● SUPPLIED INFORMATION:
----

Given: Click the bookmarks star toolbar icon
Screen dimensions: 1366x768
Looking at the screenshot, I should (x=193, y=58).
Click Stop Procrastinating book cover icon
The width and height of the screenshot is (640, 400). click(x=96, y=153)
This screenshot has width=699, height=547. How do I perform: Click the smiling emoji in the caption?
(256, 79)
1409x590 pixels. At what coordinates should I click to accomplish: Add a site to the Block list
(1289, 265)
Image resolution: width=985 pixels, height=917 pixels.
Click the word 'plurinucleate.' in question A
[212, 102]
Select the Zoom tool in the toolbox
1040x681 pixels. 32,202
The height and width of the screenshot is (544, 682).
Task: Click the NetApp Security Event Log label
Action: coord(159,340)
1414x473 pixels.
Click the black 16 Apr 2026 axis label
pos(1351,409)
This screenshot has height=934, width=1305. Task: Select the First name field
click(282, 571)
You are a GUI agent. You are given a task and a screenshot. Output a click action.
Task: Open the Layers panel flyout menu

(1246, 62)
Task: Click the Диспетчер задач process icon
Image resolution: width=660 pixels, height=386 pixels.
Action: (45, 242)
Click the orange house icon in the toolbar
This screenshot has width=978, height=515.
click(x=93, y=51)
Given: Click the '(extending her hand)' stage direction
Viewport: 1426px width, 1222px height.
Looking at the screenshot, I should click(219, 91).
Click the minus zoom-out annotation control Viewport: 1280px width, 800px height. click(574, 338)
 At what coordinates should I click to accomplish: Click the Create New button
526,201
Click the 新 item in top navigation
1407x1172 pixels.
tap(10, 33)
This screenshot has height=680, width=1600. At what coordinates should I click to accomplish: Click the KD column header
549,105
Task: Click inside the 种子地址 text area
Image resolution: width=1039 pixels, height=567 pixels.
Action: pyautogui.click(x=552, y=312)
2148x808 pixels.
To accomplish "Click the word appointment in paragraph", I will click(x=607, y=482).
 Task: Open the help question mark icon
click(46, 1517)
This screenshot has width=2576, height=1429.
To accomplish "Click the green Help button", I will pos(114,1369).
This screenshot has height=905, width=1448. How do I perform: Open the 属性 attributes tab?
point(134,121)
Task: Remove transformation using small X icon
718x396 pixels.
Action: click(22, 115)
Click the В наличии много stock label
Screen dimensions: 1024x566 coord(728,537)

----

The line containing "2148x808 pixels." begins the span, and the last line of the records above ends it. Return that span exactly, and nothing outside it.

● SOLUTION BELOW:
2148x808 pixels.
To accomplish "Click the word appointment in paragraph", I will click(x=607, y=482).
 Task: Open the help question mark icon
click(46, 1517)
This screenshot has width=2576, height=1429.
To accomplish "Click the green Help button", I will pos(114,1369).
This screenshot has height=905, width=1448. How do I perform: Open the 属性 attributes tab?
point(134,121)
Task: Remove transformation using small X icon
718x396 pixels.
Action: click(22, 115)
Click the В наличии много stock label
Screen dimensions: 1024x566 coord(728,537)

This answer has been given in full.